→ **Task**
Edit the data below by replacing every "icon" with "symbol", leaving everything else unchanged, and omit the pictures from your answer.
*****
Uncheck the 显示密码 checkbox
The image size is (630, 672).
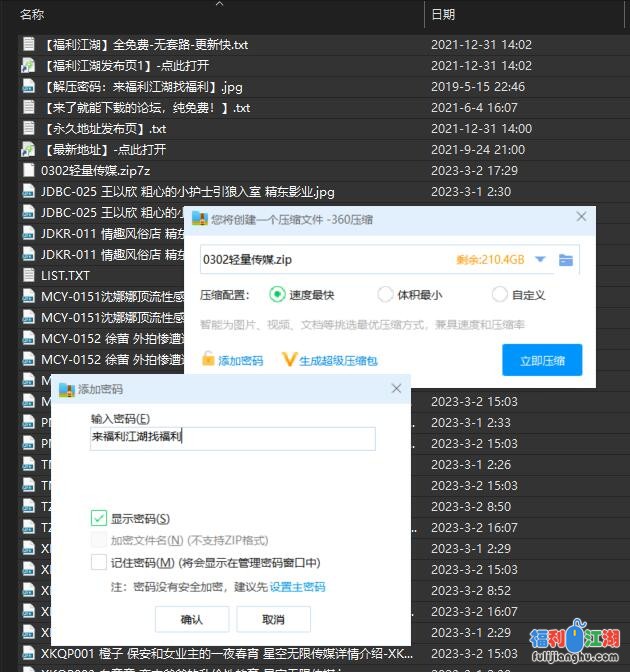98,518
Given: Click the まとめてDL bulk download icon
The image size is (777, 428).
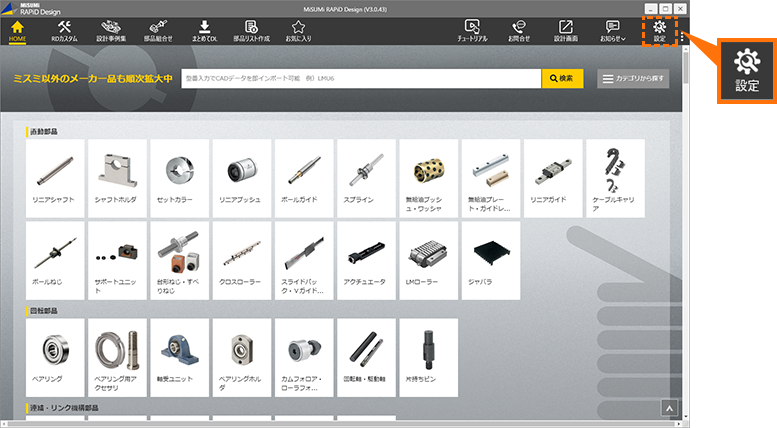Looking at the screenshot, I should coord(204,30).
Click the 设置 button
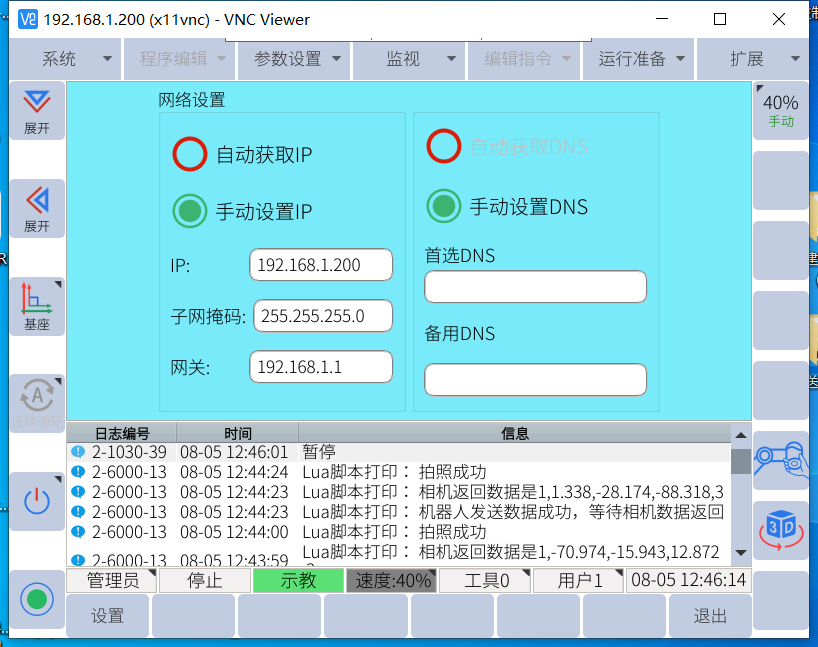This screenshot has width=818, height=647. click(x=108, y=616)
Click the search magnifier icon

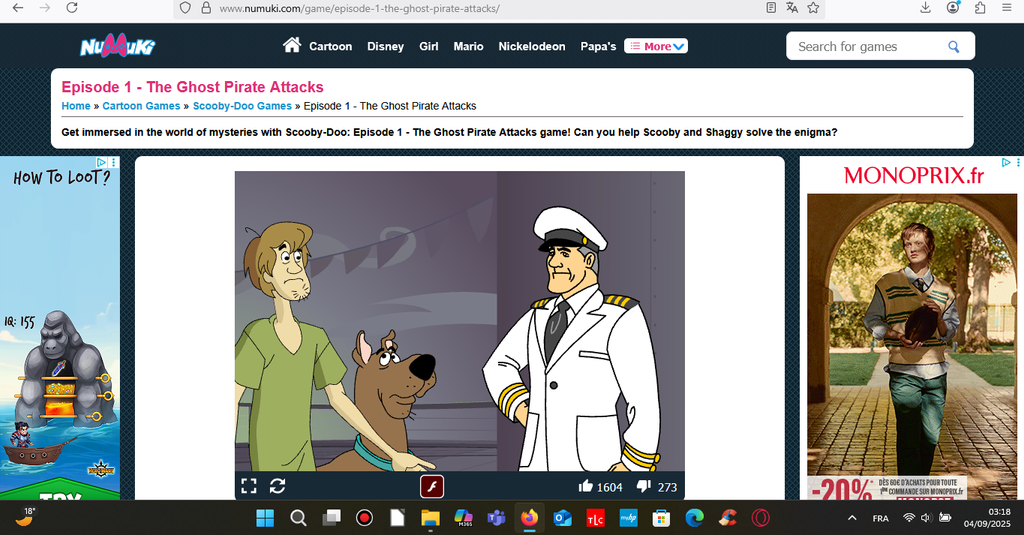[954, 46]
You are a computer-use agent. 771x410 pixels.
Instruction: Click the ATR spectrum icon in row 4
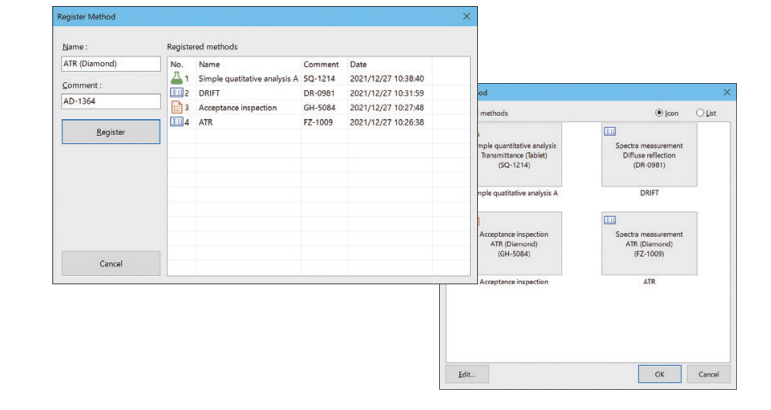pos(175,122)
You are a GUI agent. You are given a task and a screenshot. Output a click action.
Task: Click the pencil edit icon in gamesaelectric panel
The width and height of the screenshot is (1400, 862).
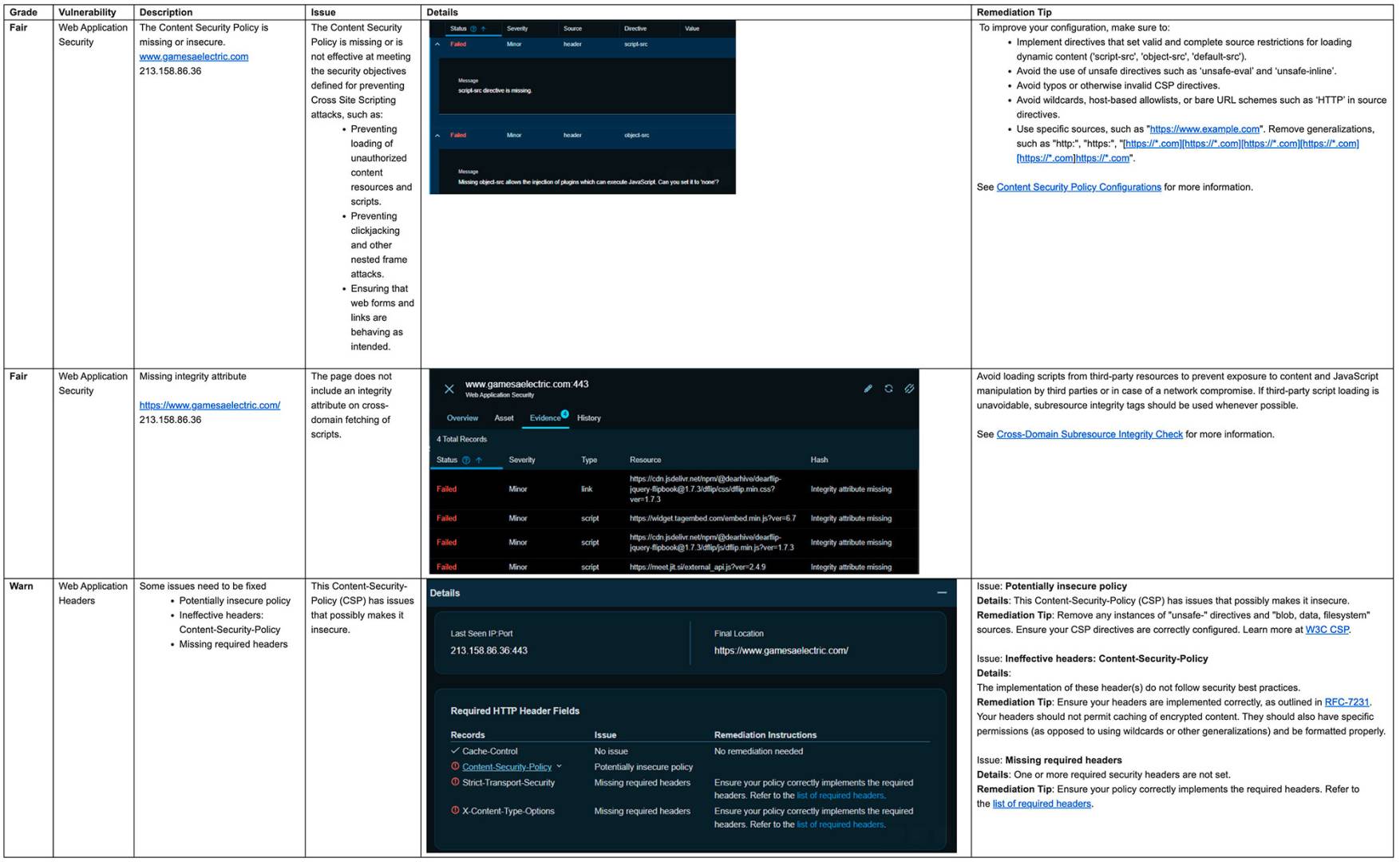click(868, 389)
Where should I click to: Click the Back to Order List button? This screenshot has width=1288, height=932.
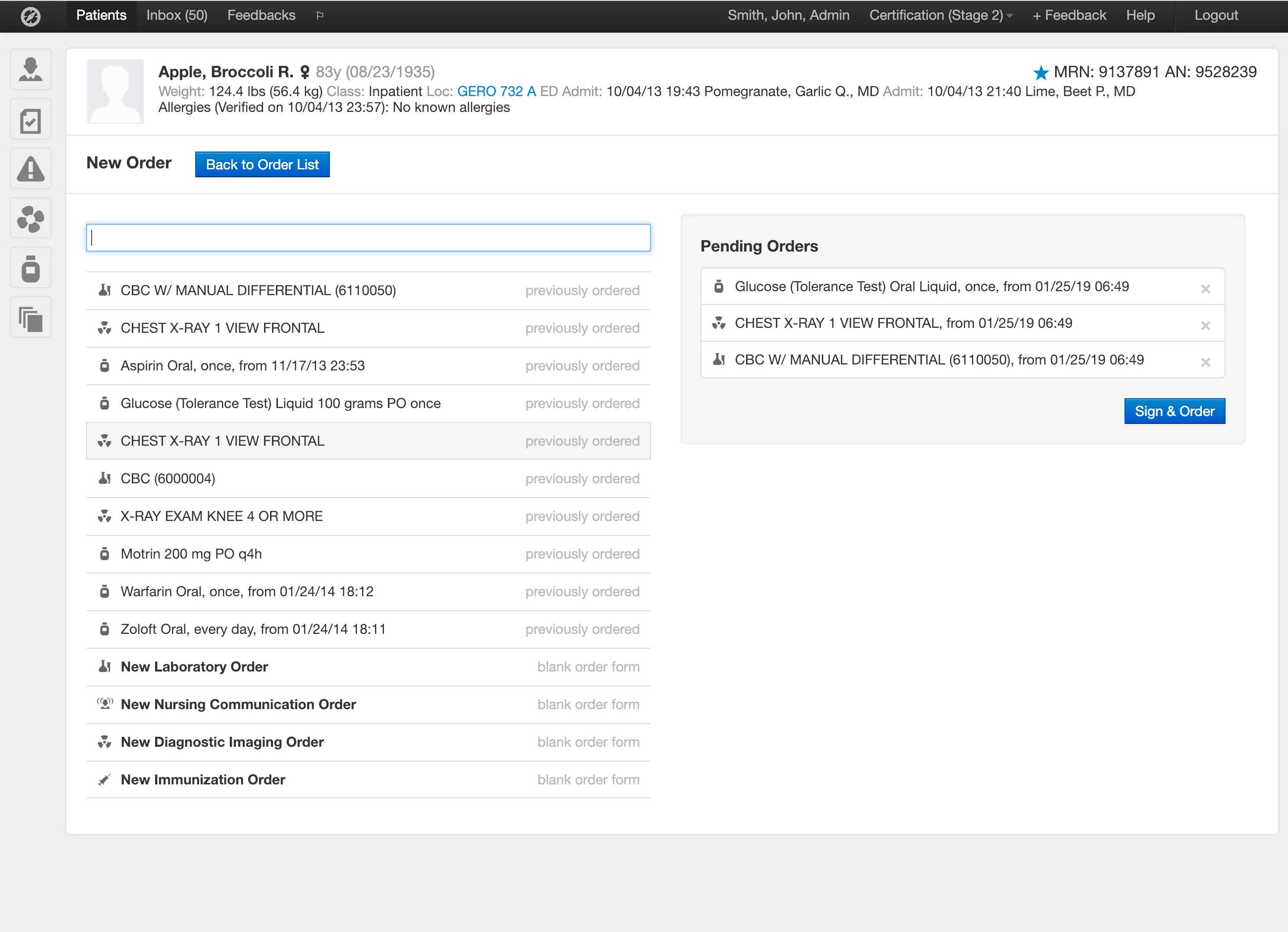[263, 164]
*****
→ **Full answer**
Uncheck the 显示密码 checkbox
The image size is (630, 672).
98,518
Given: Click the まとめてDL bulk download symbol
The image size is (777, 428).
Looking at the screenshot, I should coord(204,30).
Click the 设置 button
This screenshot has width=818, height=647. click(x=108, y=616)
Click the search magnifier symbol

[954, 46]
You are a computer-use agent. 771x410 pixels.
Instruction: Click the ATR spectrum symbol in row 4
pos(175,122)
You are a GUI agent. You are given a task and a screenshot. Output a click action.
Task: Click the pencil edit symbol in gamesaelectric panel
The width and height of the screenshot is (1400, 862).
click(868, 389)
Where should I click to: Click the Back to Order List button? This screenshot has width=1288, height=932.
[263, 164]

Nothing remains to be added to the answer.